Tapping on the tooth (percussion testing) checks for inflammation at the root tip. If tapping produces a sharp spike of pain, infection has likely spread beyond the tooth into the surrounding bone. An electric pulp test sends a mild current through the tooth to see if the nerve responds. No response suggests the nerve has died.
X-rays reveal what’s happening beneath the surface. A dark area around the root tip on an X-ray indicates bone loss from infection. These dark spots, called periapical radiolucencies, are the most frequent visible sign of a root tip lesion. They can be caused by cavities, trauma, or wear that allowed bacteria to reach the pulp. In some chronic cases, the X-ray finding is the only evidence of a problem.

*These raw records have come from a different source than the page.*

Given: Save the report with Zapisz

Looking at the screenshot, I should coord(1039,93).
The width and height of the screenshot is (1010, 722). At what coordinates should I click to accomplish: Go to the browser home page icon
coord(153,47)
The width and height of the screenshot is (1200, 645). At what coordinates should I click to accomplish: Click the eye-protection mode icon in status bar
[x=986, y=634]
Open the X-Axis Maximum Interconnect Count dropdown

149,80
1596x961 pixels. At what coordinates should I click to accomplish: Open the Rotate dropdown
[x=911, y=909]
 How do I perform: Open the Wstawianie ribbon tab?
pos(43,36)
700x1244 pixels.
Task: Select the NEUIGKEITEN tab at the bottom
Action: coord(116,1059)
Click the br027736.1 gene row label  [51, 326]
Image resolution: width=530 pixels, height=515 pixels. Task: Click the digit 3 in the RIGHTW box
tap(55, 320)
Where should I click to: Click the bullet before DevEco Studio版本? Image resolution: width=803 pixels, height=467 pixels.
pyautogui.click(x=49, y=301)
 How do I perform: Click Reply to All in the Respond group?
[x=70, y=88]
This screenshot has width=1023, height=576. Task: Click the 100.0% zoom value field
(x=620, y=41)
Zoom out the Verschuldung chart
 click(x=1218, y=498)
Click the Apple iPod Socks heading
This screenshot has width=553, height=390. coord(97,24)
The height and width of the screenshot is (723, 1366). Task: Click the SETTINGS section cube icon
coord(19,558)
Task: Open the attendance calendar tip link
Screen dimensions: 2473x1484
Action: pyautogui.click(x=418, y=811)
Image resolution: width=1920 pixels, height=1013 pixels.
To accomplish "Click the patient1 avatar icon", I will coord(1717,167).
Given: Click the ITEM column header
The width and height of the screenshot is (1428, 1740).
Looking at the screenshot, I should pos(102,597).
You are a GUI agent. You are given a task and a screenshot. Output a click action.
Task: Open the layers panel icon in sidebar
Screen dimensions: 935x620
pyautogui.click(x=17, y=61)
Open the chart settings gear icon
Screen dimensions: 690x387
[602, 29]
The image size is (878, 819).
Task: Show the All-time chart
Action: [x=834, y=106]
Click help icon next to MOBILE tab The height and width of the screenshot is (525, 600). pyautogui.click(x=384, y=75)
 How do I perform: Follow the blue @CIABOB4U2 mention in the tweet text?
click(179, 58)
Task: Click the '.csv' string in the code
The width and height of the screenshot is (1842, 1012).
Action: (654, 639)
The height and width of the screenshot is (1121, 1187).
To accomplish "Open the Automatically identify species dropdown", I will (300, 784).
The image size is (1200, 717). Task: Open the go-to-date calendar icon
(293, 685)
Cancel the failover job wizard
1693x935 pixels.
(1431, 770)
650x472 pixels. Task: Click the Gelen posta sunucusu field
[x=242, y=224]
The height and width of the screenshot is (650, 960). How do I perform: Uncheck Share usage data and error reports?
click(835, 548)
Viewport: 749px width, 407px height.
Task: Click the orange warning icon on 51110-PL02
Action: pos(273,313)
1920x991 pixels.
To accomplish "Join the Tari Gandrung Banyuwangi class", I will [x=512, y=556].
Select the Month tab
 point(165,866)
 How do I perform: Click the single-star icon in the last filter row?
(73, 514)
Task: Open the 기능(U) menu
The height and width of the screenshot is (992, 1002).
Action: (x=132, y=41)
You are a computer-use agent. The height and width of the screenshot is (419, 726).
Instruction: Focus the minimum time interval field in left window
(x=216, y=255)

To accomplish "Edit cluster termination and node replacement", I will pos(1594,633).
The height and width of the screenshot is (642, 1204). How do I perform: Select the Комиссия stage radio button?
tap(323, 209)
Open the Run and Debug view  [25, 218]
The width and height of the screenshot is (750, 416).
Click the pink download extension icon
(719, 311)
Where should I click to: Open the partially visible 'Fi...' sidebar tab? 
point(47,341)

Why Waiting Makes Things Worse
When bacteria reach the pulp through a cavity or crack, they cause inflammation called pulpitis. In early stages, the tooth may be able to recover. But once pulpitis progresses past a certain point, the tissue begins to die, and the infection has nowhere to go but outward, into the bone and surrounding soft tissues.
Untreated dental infections can escalate into deep neck infections, which carry serious risks including airway obstruction and sepsis. Infection can also spread to the jawbone itself. These complications are rare when treatment happens in a reasonable timeframe, but they underscore why ignoring persistent symptoms is a gamble. Abscesses that grow beyond a certain size or don’t respond to antibiotics within 48 hours typically require surgical drainage on top of the root canal.
What Treatment Costs
Root canal costs vary depending on which tooth is involved, because back teeth have more root canals to clean. Front teeth (incisors and canines) have a single canal and typically cost $700 to $1,100 without insurance, or roughly $200 to $550 with coverage. Premolars, with one or two canals, run $800 to $1,300 without insurance. Molars are the most complex, with three or four canals, costing $1,000 to $1,600 without insurance or $300 to $900 with it.
These figures cover the root canal itself. Most teeth also need a crown afterward to prevent fracture, which adds to the total. Still, saving a natural tooth is generally less expensive over time than extracting it and replacing it with an implant or bridge.